* [Exercise] Make an exact copy of all the entries shown below.

* [Recorded information]
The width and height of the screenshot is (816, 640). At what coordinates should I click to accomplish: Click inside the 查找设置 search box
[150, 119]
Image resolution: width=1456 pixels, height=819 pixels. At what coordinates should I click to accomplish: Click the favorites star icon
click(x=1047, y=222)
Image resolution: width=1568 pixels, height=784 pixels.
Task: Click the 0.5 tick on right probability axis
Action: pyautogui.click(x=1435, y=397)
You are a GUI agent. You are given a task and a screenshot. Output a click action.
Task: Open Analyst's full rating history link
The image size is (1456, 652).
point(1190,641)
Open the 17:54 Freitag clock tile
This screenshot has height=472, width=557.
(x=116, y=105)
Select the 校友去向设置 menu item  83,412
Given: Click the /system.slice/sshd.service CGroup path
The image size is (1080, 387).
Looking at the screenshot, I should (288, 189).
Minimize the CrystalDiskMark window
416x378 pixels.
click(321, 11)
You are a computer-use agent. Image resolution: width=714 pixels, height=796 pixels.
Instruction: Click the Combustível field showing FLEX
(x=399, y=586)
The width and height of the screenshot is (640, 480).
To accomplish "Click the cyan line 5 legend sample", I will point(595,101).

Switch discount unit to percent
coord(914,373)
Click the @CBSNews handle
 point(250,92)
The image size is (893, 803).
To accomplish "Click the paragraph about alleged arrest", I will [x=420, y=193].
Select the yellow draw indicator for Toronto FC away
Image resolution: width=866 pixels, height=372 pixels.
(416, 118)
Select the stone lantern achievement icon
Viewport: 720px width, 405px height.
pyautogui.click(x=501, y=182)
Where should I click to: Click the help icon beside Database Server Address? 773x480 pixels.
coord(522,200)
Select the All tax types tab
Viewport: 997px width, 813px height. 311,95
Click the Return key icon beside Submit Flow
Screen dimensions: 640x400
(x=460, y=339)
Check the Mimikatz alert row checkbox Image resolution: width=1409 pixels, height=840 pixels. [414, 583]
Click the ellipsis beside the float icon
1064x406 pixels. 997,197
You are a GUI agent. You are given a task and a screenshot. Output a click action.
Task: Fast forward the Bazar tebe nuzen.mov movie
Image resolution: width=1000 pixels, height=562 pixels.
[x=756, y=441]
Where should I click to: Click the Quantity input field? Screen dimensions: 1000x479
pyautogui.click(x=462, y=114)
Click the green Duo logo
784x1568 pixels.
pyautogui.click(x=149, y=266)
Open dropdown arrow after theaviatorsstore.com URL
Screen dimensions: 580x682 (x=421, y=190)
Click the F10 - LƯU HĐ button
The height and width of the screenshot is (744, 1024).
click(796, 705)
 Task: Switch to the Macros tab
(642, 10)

* [Written answer]
The width and height of the screenshot is (816, 640). At what coordinates should I click to accomplish: Click inside the 查找设置 search box
[150, 119]
Image resolution: width=1456 pixels, height=819 pixels. At what coordinates should I click to accomplish: Click the favorites star icon
click(x=1047, y=222)
Image resolution: width=1568 pixels, height=784 pixels.
Task: Click the 0.5 tick on right probability axis
Action: pyautogui.click(x=1435, y=397)
You are a GUI agent. You are given a task and a screenshot. Output a click action.
Task: Open Analyst's full rating history link
The image size is (1456, 652).
point(1190,641)
Open the 17:54 Freitag clock tile
This screenshot has height=472, width=557.
(x=116, y=105)
Select the 校友去向设置 menu item  83,412
Given: Click the /system.slice/sshd.service CGroup path
The image size is (1080, 387).
Looking at the screenshot, I should (288, 189).
Minimize the CrystalDiskMark window
416x378 pixels.
click(321, 11)
You are a computer-use agent. Image resolution: width=714 pixels, height=796 pixels.
Instruction: Click the Combustível field showing FLEX
(x=399, y=586)
The width and height of the screenshot is (640, 480).
To accomplish "Click the cyan line 5 legend sample", I will point(595,101).

Switch discount unit to percent
coord(914,373)
Click the @CBSNews handle
 point(250,92)
The image size is (893, 803).
To accomplish "Click the paragraph about alleged arrest", I will [x=420, y=193].
Select the yellow draw indicator for Toronto FC away
Image resolution: width=866 pixels, height=372 pixels.
(416, 118)
Select the stone lantern achievement icon
Viewport: 720px width, 405px height.
pyautogui.click(x=501, y=182)
Where should I click to: Click the help icon beside Database Server Address? 773x480 pixels.
coord(522,200)
Select the All tax types tab
Viewport: 997px width, 813px height. 311,95
Click the Return key icon beside Submit Flow
Screen dimensions: 640x400
(x=460, y=339)
Check the Mimikatz alert row checkbox Image resolution: width=1409 pixels, height=840 pixels. [414, 583]
Click the ellipsis beside the float icon
1064x406 pixels. 997,197
You are a GUI agent. You are given a task and a screenshot. Output a click action.
Task: Fast forward the Bazar tebe nuzen.mov movie
Image resolution: width=1000 pixels, height=562 pixels.
[x=756, y=441]
Where should I click to: Click the Quantity input field? Screen dimensions: 1000x479
pyautogui.click(x=462, y=114)
Click the green Duo logo
784x1568 pixels.
pyautogui.click(x=149, y=266)
Open dropdown arrow after theaviatorsstore.com URL
Screen dimensions: 580x682 (x=421, y=190)
Click the F10 - LƯU HĐ button
The height and width of the screenshot is (744, 1024).
click(796, 705)
 Task: Switch to the Macros tab
(642, 10)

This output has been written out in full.